The Irish writer Edna O’Brien, whose novels were once banned in her native Ireland because of their frank treatment of sexuality, has died at the age of 93. The announcement was made by her literary agent PFD.
“It is with great sadness that Caroline Michel at PFD and Faber announce the death of beloved author Edna O’Brien. She died peacefully on Saturday 27th July after a long illness. Our thoughts are with her family and friends, in particular her sons. The family has requested privacy at this time.”
Faber said: “Edna O’Brien was one of the greatest writers of our age. She revolutionised Irish literature, capturing the lives of women and the complexities of the human condition in prose that was luminous and spare, and which had a profound influence on so many writers who followed her.
“A defiant and courageous spirit, Edna constantly strove to break new artistic ground, to write truthfully, from a place of deep feeling. The vitality of her prose was a mirror of her zest for life: she was the very best company, kind, generous, mischievous, brave.”
She wrote some 20 novels, including The Country Girls trilogy which launched her career in the Sixties though they were banned at home. She was feted abroad and eventually found respect in Ireland too.

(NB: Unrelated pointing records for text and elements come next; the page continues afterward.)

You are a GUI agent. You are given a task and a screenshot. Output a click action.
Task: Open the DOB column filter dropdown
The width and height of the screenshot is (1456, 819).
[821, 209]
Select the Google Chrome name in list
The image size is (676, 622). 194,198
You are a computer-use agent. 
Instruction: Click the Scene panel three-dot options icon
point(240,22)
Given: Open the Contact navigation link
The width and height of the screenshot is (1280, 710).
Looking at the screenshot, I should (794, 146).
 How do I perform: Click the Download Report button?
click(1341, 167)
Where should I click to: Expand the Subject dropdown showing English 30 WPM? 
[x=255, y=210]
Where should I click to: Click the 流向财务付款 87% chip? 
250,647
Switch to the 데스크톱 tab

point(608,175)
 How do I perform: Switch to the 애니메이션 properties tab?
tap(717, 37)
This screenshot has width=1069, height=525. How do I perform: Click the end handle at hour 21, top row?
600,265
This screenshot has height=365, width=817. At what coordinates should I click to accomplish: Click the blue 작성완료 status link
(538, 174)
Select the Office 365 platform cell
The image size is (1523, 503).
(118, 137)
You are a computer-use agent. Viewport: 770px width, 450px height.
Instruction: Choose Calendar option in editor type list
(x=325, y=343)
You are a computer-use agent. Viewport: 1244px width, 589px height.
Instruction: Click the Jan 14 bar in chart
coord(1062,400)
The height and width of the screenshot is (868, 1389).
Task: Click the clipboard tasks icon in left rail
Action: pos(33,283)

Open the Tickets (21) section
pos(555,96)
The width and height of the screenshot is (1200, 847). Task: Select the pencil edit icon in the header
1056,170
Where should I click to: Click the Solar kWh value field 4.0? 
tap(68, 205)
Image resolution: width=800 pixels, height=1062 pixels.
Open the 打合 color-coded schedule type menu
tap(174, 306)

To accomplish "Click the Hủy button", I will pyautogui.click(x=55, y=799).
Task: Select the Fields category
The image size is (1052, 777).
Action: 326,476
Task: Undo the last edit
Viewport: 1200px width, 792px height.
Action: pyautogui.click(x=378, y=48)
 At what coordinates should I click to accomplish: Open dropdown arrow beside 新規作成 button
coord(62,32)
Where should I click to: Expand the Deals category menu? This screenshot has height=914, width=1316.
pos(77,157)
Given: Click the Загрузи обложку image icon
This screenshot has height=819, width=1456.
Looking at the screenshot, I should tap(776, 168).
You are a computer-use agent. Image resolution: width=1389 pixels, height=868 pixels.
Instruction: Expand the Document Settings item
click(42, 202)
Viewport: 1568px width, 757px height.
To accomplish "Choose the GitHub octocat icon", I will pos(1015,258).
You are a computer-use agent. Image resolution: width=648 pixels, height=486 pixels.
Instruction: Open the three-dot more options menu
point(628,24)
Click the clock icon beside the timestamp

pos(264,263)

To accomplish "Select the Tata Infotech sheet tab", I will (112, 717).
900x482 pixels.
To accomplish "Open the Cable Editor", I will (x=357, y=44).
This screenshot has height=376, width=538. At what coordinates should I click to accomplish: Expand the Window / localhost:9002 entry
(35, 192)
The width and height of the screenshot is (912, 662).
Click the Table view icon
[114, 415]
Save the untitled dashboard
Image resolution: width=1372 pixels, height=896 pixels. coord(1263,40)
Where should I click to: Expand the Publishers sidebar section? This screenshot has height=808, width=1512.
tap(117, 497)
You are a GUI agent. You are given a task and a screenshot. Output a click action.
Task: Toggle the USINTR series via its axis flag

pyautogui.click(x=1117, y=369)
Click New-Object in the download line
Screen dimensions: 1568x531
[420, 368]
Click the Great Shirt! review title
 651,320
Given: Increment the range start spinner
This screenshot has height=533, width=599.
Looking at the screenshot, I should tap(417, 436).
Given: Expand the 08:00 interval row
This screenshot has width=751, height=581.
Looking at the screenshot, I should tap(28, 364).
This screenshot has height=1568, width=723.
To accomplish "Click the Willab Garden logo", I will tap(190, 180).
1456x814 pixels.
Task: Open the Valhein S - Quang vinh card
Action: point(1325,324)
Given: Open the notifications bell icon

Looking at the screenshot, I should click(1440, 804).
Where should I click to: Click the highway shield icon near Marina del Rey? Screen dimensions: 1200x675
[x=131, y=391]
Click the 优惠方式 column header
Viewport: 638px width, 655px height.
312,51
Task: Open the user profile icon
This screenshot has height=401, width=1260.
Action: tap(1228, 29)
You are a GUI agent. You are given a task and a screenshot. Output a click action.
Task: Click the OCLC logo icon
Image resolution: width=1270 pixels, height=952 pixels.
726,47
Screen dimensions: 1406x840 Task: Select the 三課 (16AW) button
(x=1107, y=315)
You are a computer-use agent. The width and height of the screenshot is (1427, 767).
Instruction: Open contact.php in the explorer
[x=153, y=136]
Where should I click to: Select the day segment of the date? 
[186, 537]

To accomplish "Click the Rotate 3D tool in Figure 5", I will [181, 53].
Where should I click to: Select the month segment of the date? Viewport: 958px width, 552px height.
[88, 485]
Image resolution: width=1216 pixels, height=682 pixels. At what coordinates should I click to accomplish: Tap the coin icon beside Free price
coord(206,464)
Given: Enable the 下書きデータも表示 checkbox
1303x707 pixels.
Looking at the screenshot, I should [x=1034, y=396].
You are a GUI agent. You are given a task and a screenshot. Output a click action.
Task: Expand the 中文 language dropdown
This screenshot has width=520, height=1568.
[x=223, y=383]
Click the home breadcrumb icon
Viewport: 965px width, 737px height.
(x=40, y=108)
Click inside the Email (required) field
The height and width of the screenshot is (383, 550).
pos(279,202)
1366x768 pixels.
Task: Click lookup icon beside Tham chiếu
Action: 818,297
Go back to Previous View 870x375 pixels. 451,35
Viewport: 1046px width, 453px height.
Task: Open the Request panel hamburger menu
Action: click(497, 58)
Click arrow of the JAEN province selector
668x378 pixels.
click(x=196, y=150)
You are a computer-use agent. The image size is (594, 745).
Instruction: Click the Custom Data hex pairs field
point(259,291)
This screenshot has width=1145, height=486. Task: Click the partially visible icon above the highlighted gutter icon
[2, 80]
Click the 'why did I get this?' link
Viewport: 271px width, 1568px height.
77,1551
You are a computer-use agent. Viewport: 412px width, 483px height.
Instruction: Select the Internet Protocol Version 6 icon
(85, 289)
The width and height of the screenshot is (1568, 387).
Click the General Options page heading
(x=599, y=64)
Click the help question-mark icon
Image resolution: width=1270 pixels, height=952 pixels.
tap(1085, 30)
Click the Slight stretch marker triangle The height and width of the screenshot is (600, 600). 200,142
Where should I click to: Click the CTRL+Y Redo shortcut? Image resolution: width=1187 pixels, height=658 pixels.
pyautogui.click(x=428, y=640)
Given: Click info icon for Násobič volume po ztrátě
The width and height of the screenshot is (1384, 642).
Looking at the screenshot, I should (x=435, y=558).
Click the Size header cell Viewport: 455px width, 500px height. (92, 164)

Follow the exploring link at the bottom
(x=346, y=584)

The Guardian noted that series of prizes including the 2001 Irish PEN lifetime achievement award and the 2006 Ulysses medal revealed shifting attitudes in her homeland. The transformation was complete when the Irish president, Michael D Higgins, gave her the country’s highest literary accolade, the Saoi of Aosdána, in 2015, and called her a “fearless teller of truth” who had continued to write “undaunted, sometimes by culpable incomprehension, authoritarian hostility and sometimes downright malice”.
Her UK publisher Faber added: added: “Edna was a dear friend to us all, and we will miss her dreadfully. It is Faber’s huge privilege to publish her, and her bold and brilliant body of work lives on.”